O outro convidado anunciado era o pianista italiano Ludovico Einaudi que além de acompanhar Rodrigo Leão e restantes músicos em alguns temas da autoria do português, teve ainda a oportunidade de apresentar um tema do seu último disco com a devida retribuição. Uma das surpresas agradáveis da actuação foi a de, para além dos convidados em si, o público ter tido a oportunidade de ouvir canções da autoria desses mesmos convidados renascerem ali com outros arranjos. Foi isso mesmo que voltou a acontecer A apresentação dos músicos ‘fixos’ em palco evidenciou o carinho que o público sente por Celina da Piedade, claramente a mais aplaudida e ovacionada dos presentes. Um pouco atrás (mas não muito) ficou a violinista Viviena Toupikova, cujo talenso goza de grande destaque nas composições de Rodrigo Leão; o pizzicato fica-lhe bem, o vibrato ainda melhor.
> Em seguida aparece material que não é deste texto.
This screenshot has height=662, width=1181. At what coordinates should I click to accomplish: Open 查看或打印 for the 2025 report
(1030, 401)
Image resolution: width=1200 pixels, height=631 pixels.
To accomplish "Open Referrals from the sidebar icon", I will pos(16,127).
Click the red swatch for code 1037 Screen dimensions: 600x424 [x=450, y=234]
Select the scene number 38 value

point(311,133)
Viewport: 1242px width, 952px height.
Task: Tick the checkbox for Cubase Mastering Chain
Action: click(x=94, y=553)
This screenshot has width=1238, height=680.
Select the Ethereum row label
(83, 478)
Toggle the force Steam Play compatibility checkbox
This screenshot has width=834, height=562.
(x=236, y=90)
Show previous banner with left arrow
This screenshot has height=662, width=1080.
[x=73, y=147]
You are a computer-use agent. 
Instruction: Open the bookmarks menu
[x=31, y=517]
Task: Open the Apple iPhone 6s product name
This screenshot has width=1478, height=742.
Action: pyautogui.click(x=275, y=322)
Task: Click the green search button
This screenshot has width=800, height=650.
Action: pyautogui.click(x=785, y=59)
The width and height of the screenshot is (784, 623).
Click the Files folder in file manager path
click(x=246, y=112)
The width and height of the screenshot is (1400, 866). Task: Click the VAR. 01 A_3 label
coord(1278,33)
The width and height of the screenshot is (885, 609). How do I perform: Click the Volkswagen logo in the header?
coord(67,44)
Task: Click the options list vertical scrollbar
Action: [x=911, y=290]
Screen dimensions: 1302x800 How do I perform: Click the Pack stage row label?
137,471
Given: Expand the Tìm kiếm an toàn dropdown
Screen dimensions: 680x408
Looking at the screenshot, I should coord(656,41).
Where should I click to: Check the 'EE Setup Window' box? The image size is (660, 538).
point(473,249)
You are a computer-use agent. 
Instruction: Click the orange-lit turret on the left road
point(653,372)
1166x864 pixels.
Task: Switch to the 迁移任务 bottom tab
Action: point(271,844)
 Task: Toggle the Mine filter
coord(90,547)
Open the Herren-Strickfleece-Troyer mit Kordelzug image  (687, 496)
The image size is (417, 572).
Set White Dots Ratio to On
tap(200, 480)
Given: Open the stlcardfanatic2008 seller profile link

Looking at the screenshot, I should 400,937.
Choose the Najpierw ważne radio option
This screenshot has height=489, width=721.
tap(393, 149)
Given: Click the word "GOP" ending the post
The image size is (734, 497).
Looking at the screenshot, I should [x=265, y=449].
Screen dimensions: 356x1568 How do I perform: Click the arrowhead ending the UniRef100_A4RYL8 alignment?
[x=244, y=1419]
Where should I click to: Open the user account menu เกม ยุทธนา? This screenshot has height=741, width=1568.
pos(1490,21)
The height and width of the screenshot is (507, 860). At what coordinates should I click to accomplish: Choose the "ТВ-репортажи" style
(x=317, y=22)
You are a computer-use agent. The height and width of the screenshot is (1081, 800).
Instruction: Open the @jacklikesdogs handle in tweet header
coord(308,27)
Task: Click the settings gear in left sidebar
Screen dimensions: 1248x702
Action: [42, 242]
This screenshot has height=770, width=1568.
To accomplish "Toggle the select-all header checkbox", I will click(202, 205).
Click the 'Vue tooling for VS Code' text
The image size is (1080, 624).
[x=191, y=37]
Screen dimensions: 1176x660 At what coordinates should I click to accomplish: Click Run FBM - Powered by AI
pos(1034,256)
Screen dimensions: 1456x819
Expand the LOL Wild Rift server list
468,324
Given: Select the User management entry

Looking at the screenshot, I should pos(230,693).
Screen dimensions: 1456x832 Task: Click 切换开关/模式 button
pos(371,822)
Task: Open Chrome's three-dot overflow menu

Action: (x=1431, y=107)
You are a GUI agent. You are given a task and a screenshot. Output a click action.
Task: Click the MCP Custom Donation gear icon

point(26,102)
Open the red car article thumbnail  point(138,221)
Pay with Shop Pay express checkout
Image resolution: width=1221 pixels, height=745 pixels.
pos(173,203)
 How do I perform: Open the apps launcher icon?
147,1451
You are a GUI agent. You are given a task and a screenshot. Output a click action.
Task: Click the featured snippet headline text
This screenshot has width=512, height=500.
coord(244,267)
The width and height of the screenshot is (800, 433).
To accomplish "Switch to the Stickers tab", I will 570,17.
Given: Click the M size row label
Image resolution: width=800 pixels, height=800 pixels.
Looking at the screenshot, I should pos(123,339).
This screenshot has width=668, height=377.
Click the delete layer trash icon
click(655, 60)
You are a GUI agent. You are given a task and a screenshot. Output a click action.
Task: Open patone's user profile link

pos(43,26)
“A Comédia De Deus”, por razões óbvias, é o tema que toda a banda desfruta mais visivelmente: há sorrisos que se trocam, há abanos de cabeça constantes. É uma animada viagem que todos parecem sentir agrado em fazer. Além deste e dos temas cantados por Beth Gibbons (que no encore havia ainda de apresentar “Tom the Model”), outros momentos altos incluem a delicadíssima e terna “Cinema”, “Ave Mundi”, um tema com Ludovico Einaudi no piano e Maxim Doujak no violoncelo no abrir do primeiro encore (sozinhos em palco mostraram que por vezes menos é mais), “A Casa” e “Pasión”, primeiro em versão instrumental no decorrer do concerto e depois algures nos encores e na voz de Celina da Piedade, momento obviamente extra especial para os espanhóis que se encontravam no público. Pela duração do concerto (a rondar quase as duas horas), Rodrigo Leão conseguiu rever Cinema quase na totalidade e ainda, cuidadosamente, oferecer uma actuação em jeito de best of que obviamente muito agradou a quem marcou presença. No final o rescaldo era muito positivo. A 6ª edição do Madrid Encanto continua até ao dia 17 de Junho, mas já sem mais presenças portuguesas. No entanto, o último reflexo de alma lusa foi verdadeiramente suficiente para deixar a sua marca em Madrid.